The role of soluble Her2 (sHer2) in Her2-dependent oncogenicity and in conditioning the response to HER2-mediated therapies has remained elusive. In such studies, the concentrations level of sHer2 and alternative splicing form(s) of Her2 in oncological patients are in the focus of attention. Both the oligomeric status of sHer2 generated by tumor cells and its possible prognostic value have not been examined so far. In this study we have tried to analyze the oligomeric status of sHer2 in breast cancer patients.

Methods

Recombinant human sHer2 produced by HEK 293 and sHer2 isolated from the supernatant of the primary tumor cell culture from breast cancer patients was used in the experiments. The oligomeric status was estimated using the method of gel-filtration chromatography and electrophoresis. The stability of Her2 was determined by the change in the protein secondary structure under variation of temperature and pH values by means of CD spectroscopy. The inhibitory activity of sHer2 was analyzed in tests with Her2-expressing cell cultures.

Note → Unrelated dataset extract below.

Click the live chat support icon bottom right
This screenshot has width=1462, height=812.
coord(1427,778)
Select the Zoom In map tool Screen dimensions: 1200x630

The content of sHer2 in the supernatant of primary tumor cell cultures from breast cancer patients was determined using the sandwich ELISA. Amplification of the HER2 gene in the primary tumor cells was verified employing the FISH.

Results

The electrophoretic and chromatographic analyses show that sHer2 is present mostly as a tetramer capable of inhibiting proliferation of Her2-expressing cell cultures. sHer2 is stable upon heating the solution to 50°C in the pH range from 7 to 9. It should be noted that the high level of sHer2 is found in supernatants of the primary tumor cell cultures from breast cancer patients not only with amplified Her, but also in triple negative breast cancer samples (ER - 0; PR - 0; Her-2/neu negative (0 + 1); Ki 67 - 27 - 87%).

Conclusions

In our opinion, the results obtained show that the oligomeric status of sHer2 can be regarded as a prognostic factor. This work was supported by the grant from Ministry of Education and Science of the Russian Federation (№ 14.604.21.0025, ID RFMEFI60414X0025).

Clinical trial identification

Disclosure

All authors have declared no conflicts of interest.